*Exercise aim*: Look through the entries for the line containing "Given: Toggle the drawing grid display". Then output that line and every line after it, exactly, to the end.

*Material shown*:
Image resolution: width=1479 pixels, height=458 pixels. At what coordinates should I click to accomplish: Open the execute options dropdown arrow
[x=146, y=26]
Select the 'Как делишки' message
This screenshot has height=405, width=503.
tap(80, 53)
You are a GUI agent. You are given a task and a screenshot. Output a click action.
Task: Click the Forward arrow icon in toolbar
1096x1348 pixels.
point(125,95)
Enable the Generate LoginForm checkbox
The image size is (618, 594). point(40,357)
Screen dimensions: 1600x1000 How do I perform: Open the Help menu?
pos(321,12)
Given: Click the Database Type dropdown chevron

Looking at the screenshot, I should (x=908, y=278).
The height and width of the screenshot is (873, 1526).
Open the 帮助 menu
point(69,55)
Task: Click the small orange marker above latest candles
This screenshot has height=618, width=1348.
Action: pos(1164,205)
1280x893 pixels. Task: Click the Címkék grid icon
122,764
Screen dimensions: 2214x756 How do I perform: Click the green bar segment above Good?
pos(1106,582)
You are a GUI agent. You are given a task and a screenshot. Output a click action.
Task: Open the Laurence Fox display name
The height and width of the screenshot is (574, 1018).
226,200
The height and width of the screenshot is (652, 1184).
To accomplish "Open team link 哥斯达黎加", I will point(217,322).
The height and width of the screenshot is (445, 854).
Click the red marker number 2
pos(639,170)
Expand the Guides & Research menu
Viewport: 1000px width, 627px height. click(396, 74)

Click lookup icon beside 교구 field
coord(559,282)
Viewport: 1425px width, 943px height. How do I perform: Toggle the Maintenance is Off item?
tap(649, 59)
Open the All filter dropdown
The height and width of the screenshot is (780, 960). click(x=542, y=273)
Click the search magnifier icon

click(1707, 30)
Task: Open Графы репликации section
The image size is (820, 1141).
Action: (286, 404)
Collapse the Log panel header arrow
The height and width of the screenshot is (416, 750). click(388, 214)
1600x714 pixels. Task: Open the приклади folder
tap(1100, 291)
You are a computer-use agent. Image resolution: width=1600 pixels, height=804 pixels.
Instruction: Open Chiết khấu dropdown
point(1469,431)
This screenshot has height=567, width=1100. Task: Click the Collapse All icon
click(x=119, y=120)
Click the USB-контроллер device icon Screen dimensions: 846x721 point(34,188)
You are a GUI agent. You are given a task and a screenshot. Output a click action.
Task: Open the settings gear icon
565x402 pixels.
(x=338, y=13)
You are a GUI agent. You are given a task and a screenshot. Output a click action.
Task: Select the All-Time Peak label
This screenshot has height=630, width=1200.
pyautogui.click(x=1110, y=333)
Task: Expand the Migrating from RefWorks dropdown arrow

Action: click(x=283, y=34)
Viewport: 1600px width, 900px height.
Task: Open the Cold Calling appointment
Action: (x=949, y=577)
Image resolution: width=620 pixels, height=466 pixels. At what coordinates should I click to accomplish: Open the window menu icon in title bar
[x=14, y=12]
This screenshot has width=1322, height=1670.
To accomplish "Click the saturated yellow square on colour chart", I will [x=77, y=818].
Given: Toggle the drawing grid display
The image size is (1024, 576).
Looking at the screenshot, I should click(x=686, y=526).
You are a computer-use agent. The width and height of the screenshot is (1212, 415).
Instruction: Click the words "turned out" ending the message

*Finished exercise*:
Given: Toggle the drawing grid display
The image size is (1024, 576).
Looking at the screenshot, I should click(x=686, y=526).
You are a computer-use agent. The width and height of the screenshot is (1212, 415).
Instruction: Click the words "turned out" ending the message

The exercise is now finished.